When Qohen meets him at a party thrown by Joby, Management seems somehow always to be wearing a suit that blends perfectly with the background. And it turns out, as Management notes, there's a project, the Zero Theorem, which would be mutually beneficial to the two of them. Qohen wants to work at home and Management wants someone working on the Zero Theorem who wants to work at home for the reason Qohen does. Qohen is waiting for a phone call, a call he's been waiting for all his life for some reason under the belief that this call would give his life meaning. In other words, Qohen has faith--ridiculous faith, like all other faiths portrayed in the film--and the Zero Theorem, which states that ninety three point something has already been proven to be meaningless, needs someone to figure out how one hundred percent is meaningless.

So, ironically, in order to pursue his faith, Qohen must take a job that demands he disprove faith, a fact he points out to Bob (Lucas Hedges), Management's son, when he says he hopes to receive his phone call before he finishes proving it's meaningless.

Meanwhile, Qohen's falling in love with a call girl named Bainsley (Melanie Thierry) in a virtual world like an extremely advanced version of Second Life, something his virtual psychiatrist programme (played by Tilda Swinton in another role requiring her to wear enormous prosthetic teeth) strongly disapproves of, insisting that Bainsley's attentions are resultant of unaddressed issues with an absent father. Now the nature of love is called into question and the reality of the affection felt between Bainsley and Qohen may also be meaningless not only for the fact that she's being paid to be with him.

This is an area where perhaps the film most significantly diverges from Brazil, perhaps improving on it the earlier film. In Brazil, when Sam meets his fantasy woman and finds she's rougher and more human than he dreamt, he distrusts her at first but ultimately falls for her anyway. In Zero Theorem, I think there may have been some Vertigo influence on Qohen and Bainsley's relationship.

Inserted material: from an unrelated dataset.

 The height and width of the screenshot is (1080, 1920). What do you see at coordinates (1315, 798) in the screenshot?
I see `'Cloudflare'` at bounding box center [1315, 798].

There's the added factor that her come-ons are perhaps contrived entirely by a powerful, manipulative man--Management of Mancom--and Qohen may in fact prefer the fantasy version of the woman whose needs may have nothing specifically to do with him.

The virtual world where he spends time with Bainsley also enables Qohen to manifest in a three dimensional representation his conception of existence, which turns out to be a dark, churning cloud in space which is slowly pulling him in from where he orbits, naked, in foetal position.

In this, he is different from everyone else. Like everyone, he perceives that ultimately everything means nothing. But unlike everyone, he thinks it's horrible. So he drifts further and further into a virtual world he knows isn't real.

Twitter Sonnet #701

Two gently shifted questions come to work.
A woven tongue lightly tastes seagull air.
Awaiting tea, splinters wave in white murk.
A forgotten spat lay upon the stair.
Fish antlers detect masked pelican shoes.
Reef ash adorns a rum trade wind southwards.
Unimpeachable pipes contain the booze.
Streamed consciousness broke the skully scabbards.
Recranked old car standards drift over heath.
Languid grass arms describe the cloud cover.
Brain brooks have cracked the hard cranium sheath.
Above street rain anxious night spots hover.
Absolute blanks stand outside the fake door.
Fibre optic heather graced the fake moor.